— Перестань! Ты сейчас тут все спалишь! Вытяни руку! — кричит на меня капитан.
Понимая, что сейчас подожгу собственное постельное белье, я вытягиваю руки и продолжаю ею трясти. На смену первичного шока приходит обжигающая боль. Также понимаю, экзекуция не продлится долго, ее последствия быстро устранятся исцеляющим действием Света. И все равно, когда нестерпимо больно, хочется кричать в голос. Хочется хоть что-то сделать, чтобы она прекратилась.
Огонь исчезает так же неожиданно, как и появился. Капитан резко хватает мою руку и смотрит на нее. К моему удивлению, кожа осталась целой. На ней не появилось ни волдырей, ни даже покраснения.
— Твою ж бога мать… Рядовой, что ты мне голову морочишь?! Ты же огнепоклонник! — закричал на меня Рогозин.
— Я? — смотря на него обалдевшими глазами, переспрашиваю.
— Где твой нательный крест?
И действительно на моей шее не было креста. Андрей его никогда не носил.
— Молчи. Ни с кем об этом пока не разговаривай. Вернемся в крепость, там будет видно, что с тобой делать, — недовольно заключает Рогозин и на том заканчивает допрос.
Капитан выходит. Я же остаюсь лежать на кровати ошарашенный случившимся.
Иногда отец брал Андрея с собой в храм. Это случалось крайне редко по субботам или по большим церковным праздникам. Парень просто стоял на службах и не более. Вопросы религии всегда оставались для него в стороне. И вот теперь Рогозин вскрыл нечто большее. То, о чем не знал даже Андрей. Из-за этого я не знаю теперь что и думать. Получалось, либо Мария в тайне все-таки провела сыну обряд посвящения, либо моя невосприимчивость к огню стала последствием попадания в тело парня.
Но чем для меня могли закончиться обвинения в язычестве?
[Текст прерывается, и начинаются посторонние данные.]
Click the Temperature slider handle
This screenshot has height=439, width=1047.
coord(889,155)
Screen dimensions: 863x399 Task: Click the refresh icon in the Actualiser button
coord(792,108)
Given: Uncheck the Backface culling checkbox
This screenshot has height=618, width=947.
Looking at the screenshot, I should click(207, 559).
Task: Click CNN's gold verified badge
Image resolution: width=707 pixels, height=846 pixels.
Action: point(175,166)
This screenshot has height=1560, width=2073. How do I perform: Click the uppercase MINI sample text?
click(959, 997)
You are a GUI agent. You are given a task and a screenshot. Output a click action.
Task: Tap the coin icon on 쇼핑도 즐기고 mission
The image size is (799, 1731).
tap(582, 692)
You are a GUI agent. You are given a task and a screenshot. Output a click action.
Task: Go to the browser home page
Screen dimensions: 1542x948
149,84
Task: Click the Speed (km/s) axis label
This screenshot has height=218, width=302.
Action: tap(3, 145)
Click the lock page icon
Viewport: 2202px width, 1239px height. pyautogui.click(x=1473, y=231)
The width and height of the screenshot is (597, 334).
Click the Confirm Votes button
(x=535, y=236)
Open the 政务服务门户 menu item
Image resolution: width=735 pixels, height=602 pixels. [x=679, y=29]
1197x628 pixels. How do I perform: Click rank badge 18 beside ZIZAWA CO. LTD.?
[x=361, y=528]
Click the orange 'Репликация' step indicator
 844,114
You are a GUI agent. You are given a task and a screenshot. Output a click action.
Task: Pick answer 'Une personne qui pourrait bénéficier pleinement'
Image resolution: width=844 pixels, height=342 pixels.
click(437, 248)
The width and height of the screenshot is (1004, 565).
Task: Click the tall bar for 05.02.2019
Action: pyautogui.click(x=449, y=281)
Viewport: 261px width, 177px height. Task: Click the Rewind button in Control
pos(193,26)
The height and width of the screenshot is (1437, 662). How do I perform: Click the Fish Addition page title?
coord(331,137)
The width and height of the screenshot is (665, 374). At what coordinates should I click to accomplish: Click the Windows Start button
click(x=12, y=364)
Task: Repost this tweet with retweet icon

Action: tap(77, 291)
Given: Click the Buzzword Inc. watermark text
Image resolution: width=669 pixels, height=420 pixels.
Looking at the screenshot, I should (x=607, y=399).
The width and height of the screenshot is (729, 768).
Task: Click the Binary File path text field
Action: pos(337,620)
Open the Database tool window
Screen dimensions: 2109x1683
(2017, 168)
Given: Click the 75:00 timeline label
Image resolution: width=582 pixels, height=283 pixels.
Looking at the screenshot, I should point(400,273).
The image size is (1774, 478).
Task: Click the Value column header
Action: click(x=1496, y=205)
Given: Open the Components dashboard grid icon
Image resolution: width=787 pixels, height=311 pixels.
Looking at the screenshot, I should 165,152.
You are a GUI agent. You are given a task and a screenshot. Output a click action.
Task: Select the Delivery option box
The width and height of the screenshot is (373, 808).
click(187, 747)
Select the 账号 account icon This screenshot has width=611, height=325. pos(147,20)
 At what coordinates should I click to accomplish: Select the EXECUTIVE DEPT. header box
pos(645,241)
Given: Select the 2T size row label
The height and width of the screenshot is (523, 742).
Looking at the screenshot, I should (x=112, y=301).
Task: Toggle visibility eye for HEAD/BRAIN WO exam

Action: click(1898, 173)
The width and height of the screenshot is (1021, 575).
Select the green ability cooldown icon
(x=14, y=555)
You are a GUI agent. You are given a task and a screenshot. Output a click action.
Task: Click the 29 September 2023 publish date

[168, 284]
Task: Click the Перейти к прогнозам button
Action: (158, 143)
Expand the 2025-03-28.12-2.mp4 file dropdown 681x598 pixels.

А вот тут все выглядело не так печально, как только что преподнес капитан. Гонений и серьезных осложнений давно нет. Осталось, пожалуй, лишь презрение. Из последствий — возможно ограничение в карьере, если речь зайдет о царской службе. На этом вроде все.
Спустя минуту в комнату возвращается Ева.
— Куда меня положили? Когда носили снаряды и прочее, я этой комнаты что-то не видел, — спрашиваю ее потому как действительно не видел в бункере этого помещения и чтобы отвлечь девушку от нашего уединенного разговора с капитаном.
— Ты в лазарете. Мы на нижнем ярусе, рядом со складом боеприпасов. Рогозин велел тебя как следует подлатать. Завтра ты должен встать в строй.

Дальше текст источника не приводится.